Что-то мне странно. С чего это они так… возбудились? Аким — ладно. Он вообще легко заводится. Но чтоб «Чёрный гридень» так… тревожился. Фарфор и фарфор. Китайцы делают, купцы возят. Хороший товар, деньго-ёмкий.

— Я думаю за полгода наладить нормальную выпечку. Красивые вещицы будут. И цены на них хорошие. А забот особых нет: посажу холопов, и будут лепить да обжигать. Купцы брать будут хорошо. С руками оторвут.

— Господи! Христос Вседержитель! Прости дурню грехи его вольные и невольные. Ибо не ведает он что творит, ибо по молодости и неразумению, а не по злоумышлению и сатанинскому наущению… Ты, головёнка лысая, цену на него знаешь? «Цены хорошие». Сколько?

— Ну… на торгу видел раз… в вес серебром.

— Ванечка, миленький, ну нельзя ж уж совсем остолопом быть! Вот уж точно: «видит, а не разумеют»! Сколько горн гончарный твоего этого… прости господи, даже и слова этого говорить не хочу… выпекать за раз будет? Сколько? По весу?

— Ну… не знаю… Ежели, к примеру, два десятка чашек. Они тонкие, лёгкие… Ну… фунт.

— Ваня, ты же умный! Ну посчитай! Выпечка — сутки. Каждый божий день у тебя шесть-восемь кунских гривен. В год с одной печки — две тысячи. А у нас Торопец, второй в княжестве город, после Смоленска, четыре сотни за год податей платит!

Я ещё пытался переварить услышанное, как-то понять их точку зрения, когда Яков немногословно уточнил:

— Оторвут. С руками. С волей, землёю, семьёю. С головою.

Стало понятно. И очень обидно. Я так старался, растирал, переминал…





Ведь такой хороший товар! Никому никакого вреда. Ну, может, китайцы какие пострадают. Хотя для тамошних мастеров здешний рынок… и не видать. Ведь по технологии можно, по экономике можно, а… нельзя.

— Ты, Ванюша, сходи-ка на пепелище, посмотри — может там ещё кусочки остались. А Яша это всё в муку размолотит и в нужник тайком кинет. Так, Яша? И не дай тебе бог, Ваня, про это… вспомнить.

Я уныло кивнул. Потом, весь измазавшийся в саже, перебирая куски развалившегося горна, клял себя разными нехорошими словами. И, от избытка чувств — коллег попандопулов. Забыл главный принцип любого общества: власть всегда стремиться забрать себе всё. Кроме прожиточного минимума. Потому что если взять и это, то властвовать не над кем будет.

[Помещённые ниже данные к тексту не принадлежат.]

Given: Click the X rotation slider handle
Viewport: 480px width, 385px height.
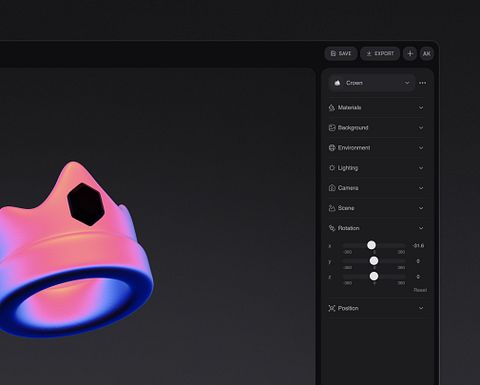Looking at the screenshot, I should click(x=371, y=245).
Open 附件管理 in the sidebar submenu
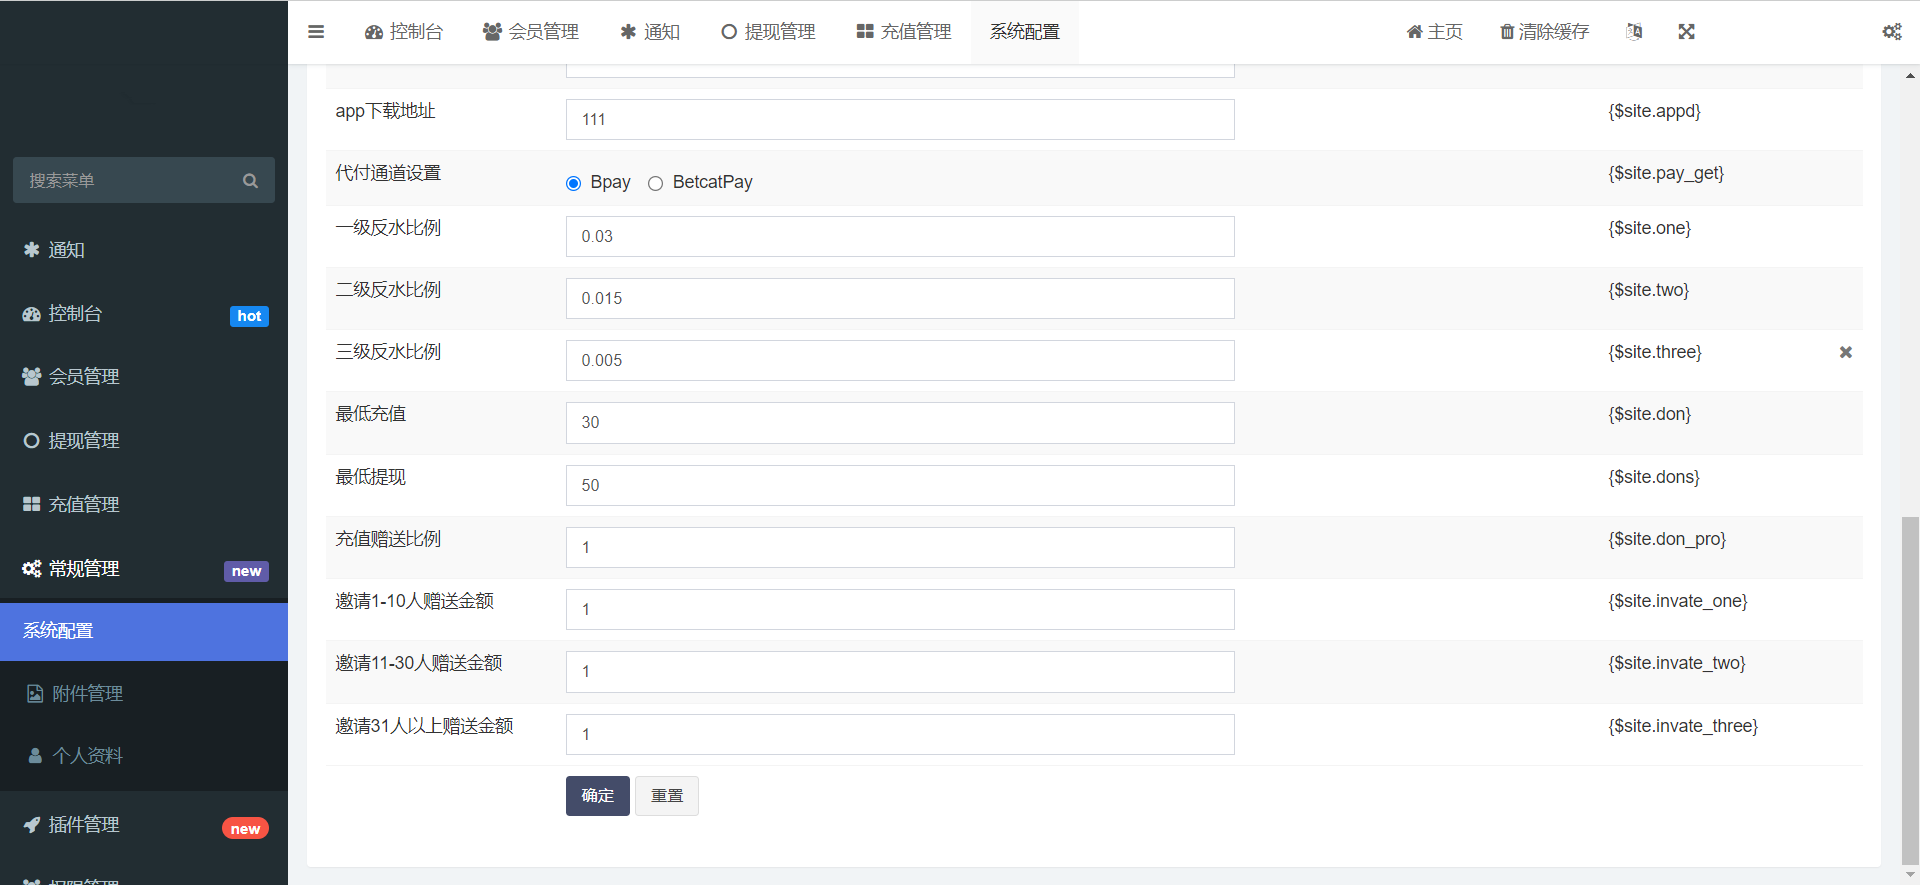 tap(88, 694)
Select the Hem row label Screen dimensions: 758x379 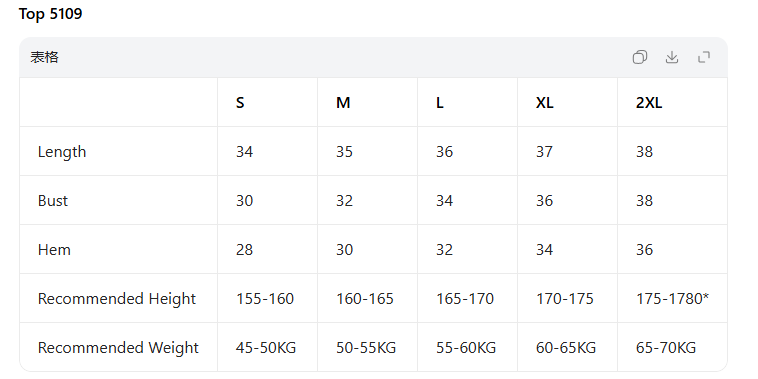pos(54,249)
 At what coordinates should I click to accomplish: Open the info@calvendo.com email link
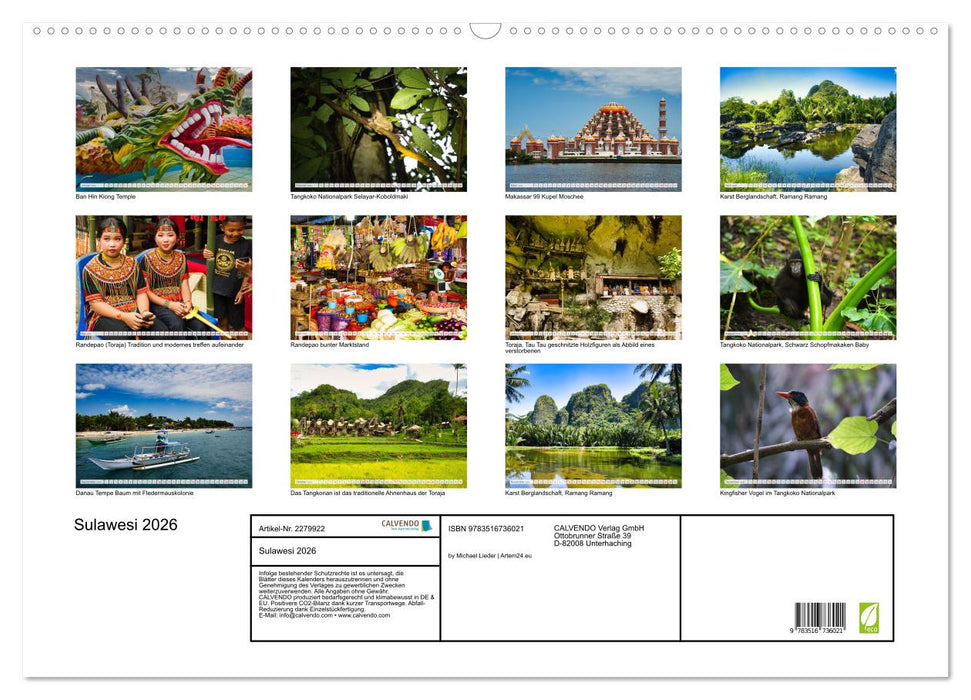click(304, 616)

Никакие регулярные доходы нормального человека не могут быть основанием богатства. Ибо законы будут изменены так, чтобы оставлять именно прожиточный минимум. Подоходный прогрессивный спрогрессируют, или таможенные как-нибудь… Нужно сначала поставить власть… в подходящую позицию. Дать ей по зубам. Хоть — демократическим обществом, хоть — советом нотаблей, хоть — волей божьей… Тогда, регулярно получая пинки, власть будет… некоторое время… сдерживаться.

Система сдержек и противовесов, баланс интересов… всё это работает, когда властителю регулярно «дают по морде». А здесь… Да, в Смоленске есть мощный епископ и мощное земство. Но бояре, купцы, ремесленники, духовенство… никто не будет спорить с князем за-ради чьего-то фарфора. Наоборот, скажут:

— Бери-бери, князь батюшка! Тебе от этой посудинки доход — нам в податях послабление.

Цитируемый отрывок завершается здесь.